Rasmus Kofoed. Photo: Geranium.

Brave new world

The pandemic also propelled the team to launch Angelika, a purely plant-based, more affordable and casual pop-up that Kofoed hopes to make into a permanent one-day-a-week fixture at Geranium. Several of the dishes on the new 20-course Geranium menu were influenced by Angelika and are entirely plant-based. 

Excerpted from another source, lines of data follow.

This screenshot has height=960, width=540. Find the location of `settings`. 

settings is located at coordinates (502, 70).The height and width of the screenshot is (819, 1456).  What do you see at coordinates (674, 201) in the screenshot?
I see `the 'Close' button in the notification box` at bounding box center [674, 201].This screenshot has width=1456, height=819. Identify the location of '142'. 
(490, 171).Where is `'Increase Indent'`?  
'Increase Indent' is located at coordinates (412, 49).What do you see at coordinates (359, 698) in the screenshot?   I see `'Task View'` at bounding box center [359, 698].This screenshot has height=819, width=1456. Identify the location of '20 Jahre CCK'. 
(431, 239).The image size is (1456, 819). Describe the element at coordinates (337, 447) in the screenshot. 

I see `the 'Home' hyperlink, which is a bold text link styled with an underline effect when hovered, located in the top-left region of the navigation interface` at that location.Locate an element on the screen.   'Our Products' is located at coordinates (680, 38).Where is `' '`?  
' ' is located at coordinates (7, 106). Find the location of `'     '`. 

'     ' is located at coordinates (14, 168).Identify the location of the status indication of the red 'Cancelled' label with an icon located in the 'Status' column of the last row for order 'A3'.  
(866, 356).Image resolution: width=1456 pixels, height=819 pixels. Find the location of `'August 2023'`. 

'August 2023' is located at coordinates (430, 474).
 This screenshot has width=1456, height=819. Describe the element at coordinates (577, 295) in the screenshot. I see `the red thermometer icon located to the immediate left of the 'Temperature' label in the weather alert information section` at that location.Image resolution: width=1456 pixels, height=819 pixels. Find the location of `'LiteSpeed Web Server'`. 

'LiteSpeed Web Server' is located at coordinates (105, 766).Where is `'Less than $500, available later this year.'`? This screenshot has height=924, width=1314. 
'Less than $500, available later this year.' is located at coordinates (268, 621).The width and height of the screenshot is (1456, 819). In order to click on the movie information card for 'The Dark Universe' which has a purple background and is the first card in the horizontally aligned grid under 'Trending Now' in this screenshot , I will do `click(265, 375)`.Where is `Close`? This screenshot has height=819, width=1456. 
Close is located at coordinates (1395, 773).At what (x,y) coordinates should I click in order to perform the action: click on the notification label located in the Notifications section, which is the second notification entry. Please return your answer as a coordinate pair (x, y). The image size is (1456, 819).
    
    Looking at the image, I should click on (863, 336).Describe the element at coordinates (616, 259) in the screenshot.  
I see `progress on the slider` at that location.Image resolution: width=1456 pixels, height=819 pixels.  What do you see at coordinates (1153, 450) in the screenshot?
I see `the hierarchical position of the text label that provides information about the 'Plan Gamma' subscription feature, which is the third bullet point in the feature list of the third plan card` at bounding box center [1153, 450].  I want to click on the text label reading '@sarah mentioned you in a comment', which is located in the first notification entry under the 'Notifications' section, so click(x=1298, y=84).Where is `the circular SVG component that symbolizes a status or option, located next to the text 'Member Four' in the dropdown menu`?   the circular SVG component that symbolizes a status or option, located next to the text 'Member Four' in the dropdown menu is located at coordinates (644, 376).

There were challenges in moving away from meat, however. In kitchens the world over, chicken stock is a reliable ingredient for boosting flavour, and so too at Geranium. Kofoed replaced chicken with a reduced mushroom stock. He also uses a smoked mushroom garum that they developed at Noma, Geranium’s Copenhagen neighbour that is the only restaurant to sit above it on the 50 Best Restaurants list.

(Related: How Danish gastronomy reached dizzying heights)

Under Kofoed’s expert hands, Geranium was the first restaurant in Denmark to earn three Michelin stars, in 2016. He also won the gold medal at the Bocuse d’Or, the gastronomical equivalent of the Olympic Games, in 2011. 

Is he now aiming for World’s Best Restaurant?

“It doesn’t motivate me to go to work – creating this new menu and working with my team, that’s what drives me,” he says. “Receiving accolades is the cream on the cake, but life is fragile, and you have to enjoy the process, even if it’s challenging.”